SCOTUS Hears Arguments in Transgender Student Athlete Cases

On January 13, the U.S. Supreme Court heard arguments in West Virginia v. B.P.J and Little v. Hecox, challenges by students to laws in West Virginia and Idaho that prohibit transgender girls and women from joining school sports teams that align with their gender identity. NEA filed an amicus brief in support of the students. At oral argument, the Court appeared inclined to find that the bans do not violate either Title IX or the Equal Protection Clause. A decision is expected by June.

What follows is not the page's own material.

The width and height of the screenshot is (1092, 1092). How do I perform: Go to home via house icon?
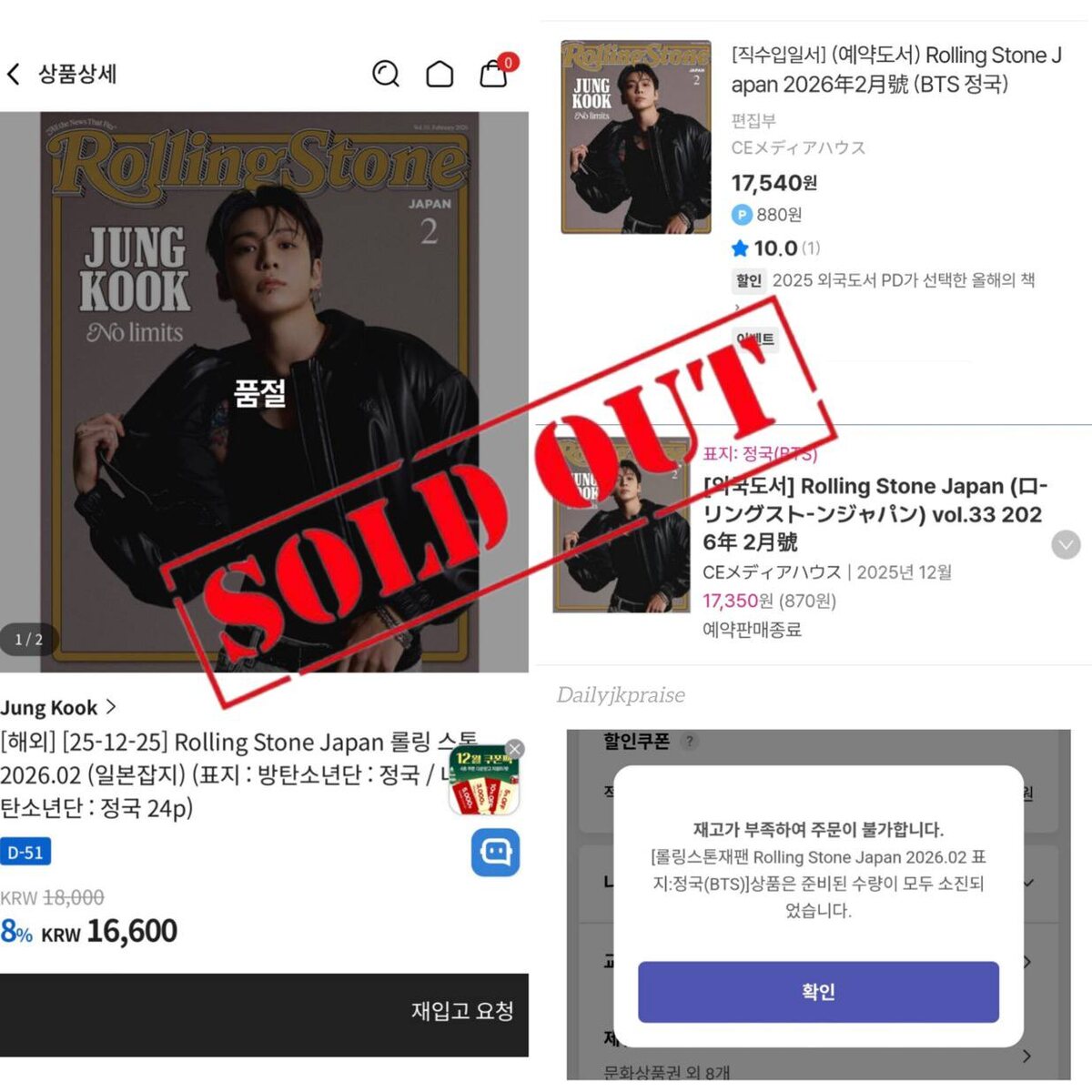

ED Drops Appeal Over Anti-DEI Guidance Ruling

On January 21, the Department of Education (ED) withdrew its appeal of a Maryland district court’s August order striking down its February 14th anti-DEI Dear Colleague Letter and accompanying Certification Requirement. In April, the court had issued a stay blocking ED from implementing these efforts pending litigation; its August decision granted partial summary judgment for the plaintiffs and vacated the Letter and Certification Requirement. NEA brought a separate suit challenging ED’s anti-DEI moves and, in April, obtained a preliminary injunction barring their implementation at any school that employs an NEA member.

District Judge Blocks Head Start Layoffs and Anti-DEI Directive

On January 6, a Washington state district judge blocked the Department of Health and Human Services (HHS) from implementing office closures and mass layoffs in the Head Start program and requiring grantees to certify that they do not promote DEI. The court’s preliminary injunction decision found these changes were arbitrary and capricious and kept providers from complying with the law. The ruling follows a previous preliminary injunction that blocked HHS from restricting Head Start participation to verified U.S. citizens and immigrants with legal status.

District Judge Orders ED to Reevaluate TRIO Grant Cancellations

On January 16, a D.C. district judge issued a preliminary injunction vacating ED’s decisions denying or discontinuing certain TRIO grants. The court found these actions unlawful on several grounds, including that the agency improperly penalized grantees and applicants for allegedly promoting “DEI” and did not follow statutory procedures. ED now must reconsider the challenged grant determinations.

Oregon Appeals Court Affirms Dismissal of ULP Challenge to Teachers’ Strike

On January 22, the Oregon Court of Appeals affirmed the state Employment Relations Board (ERB)’s dismissal of an unfair labor practice (ULP) complaint against the Portland Association of Teachers (PAT) and the Oregon Education Association. The complaint was brought by parents seeking class damages for childcare costs and learning loss allegedly incurred during PAT’s November 2023 strike. The court held that under Oregon’s labor-relations statute, only the public employer — not third parties like parents have standing to bring a ULP complaint challenging the legality of a public-employee strike.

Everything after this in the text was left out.